Your task:
Copy the material below word for word, omitting the pictures.

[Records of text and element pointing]
------

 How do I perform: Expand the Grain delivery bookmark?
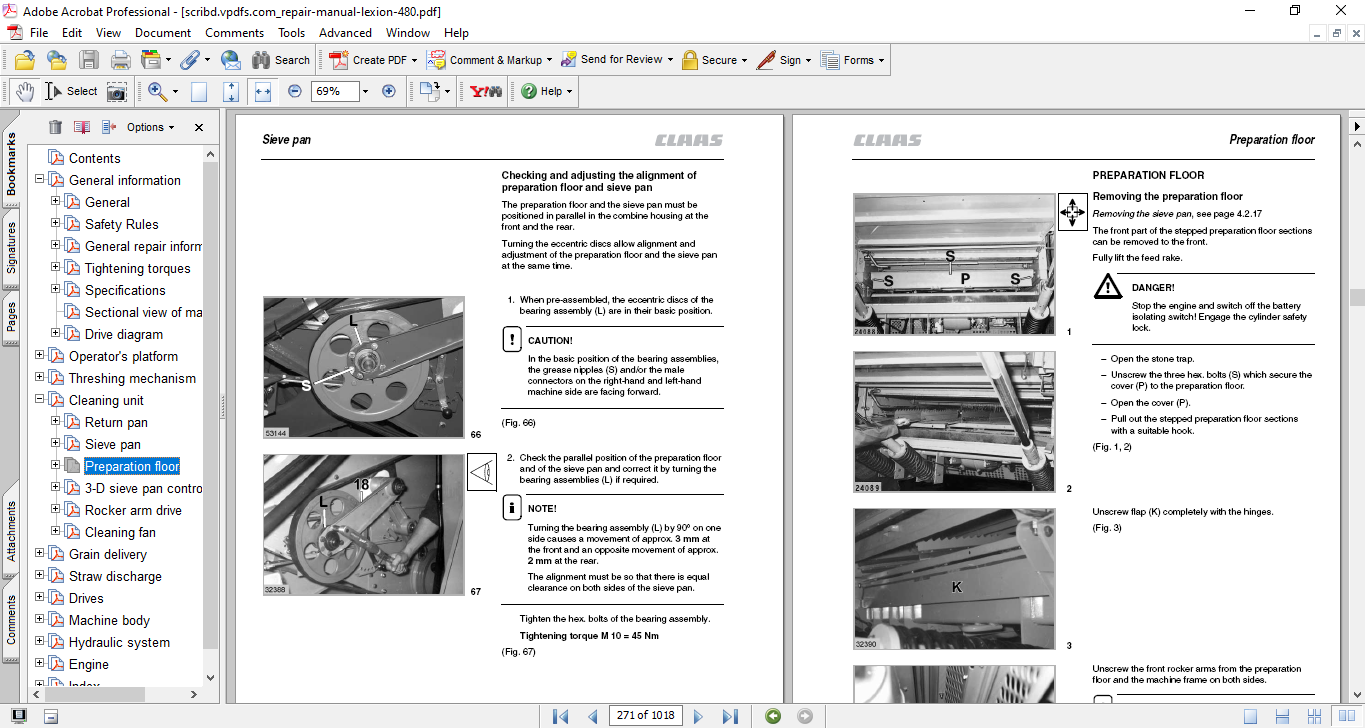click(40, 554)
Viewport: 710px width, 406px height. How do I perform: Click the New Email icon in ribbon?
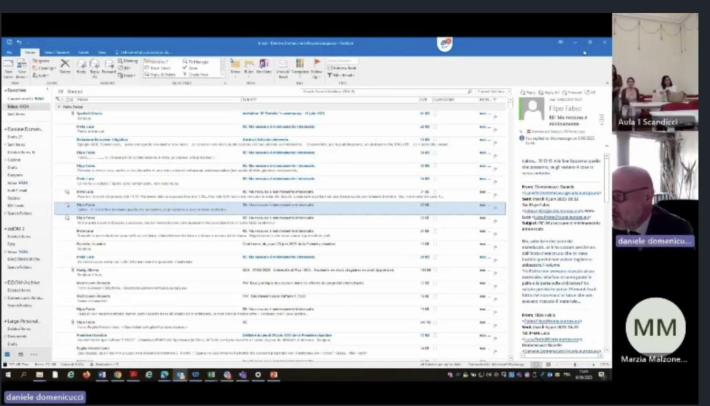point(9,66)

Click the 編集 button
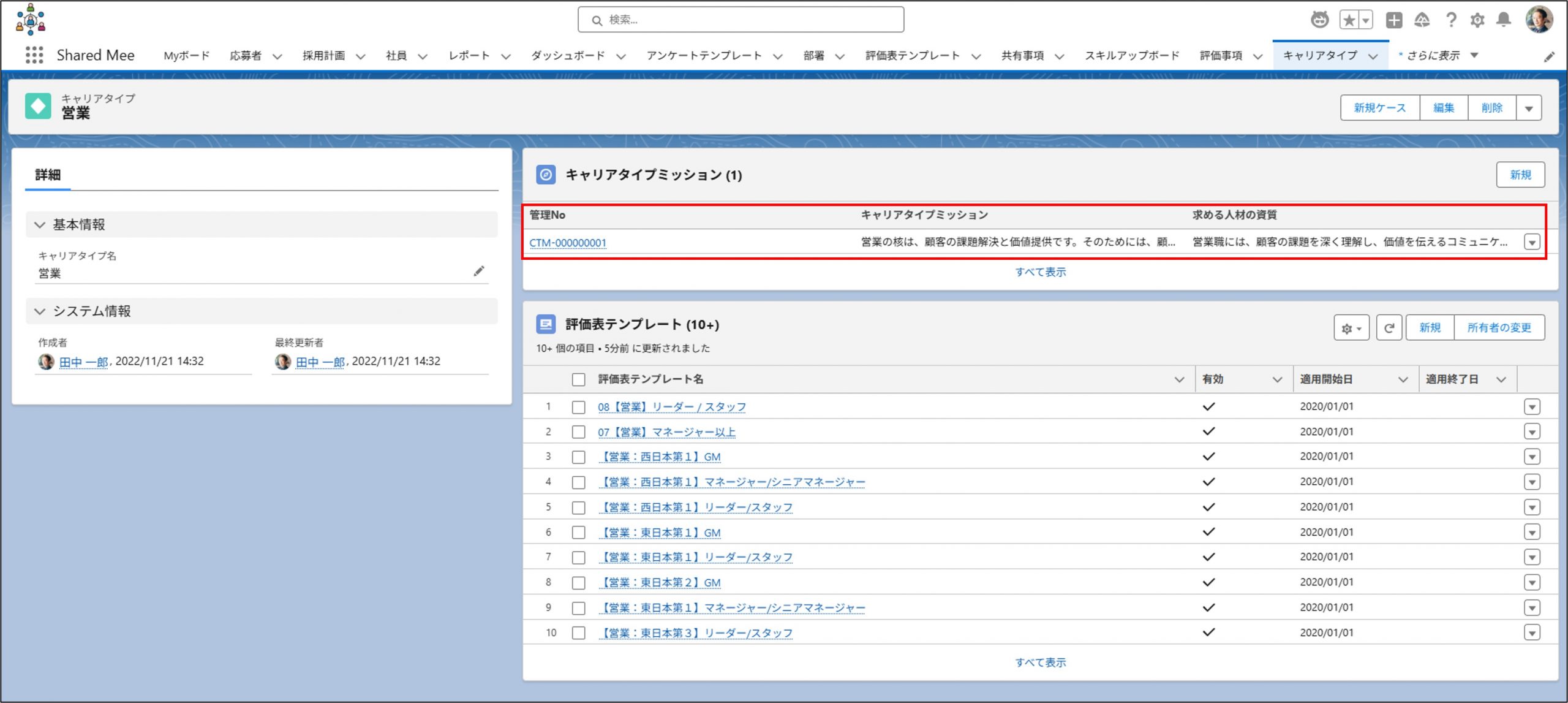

------

Task solution:
 How do I perform: Expand the Grain delivery bookmark?
click(40, 554)
Viewport: 710px width, 406px height. How do I perform: Click the New Email icon in ribbon?
point(9,66)

Click the 編集 button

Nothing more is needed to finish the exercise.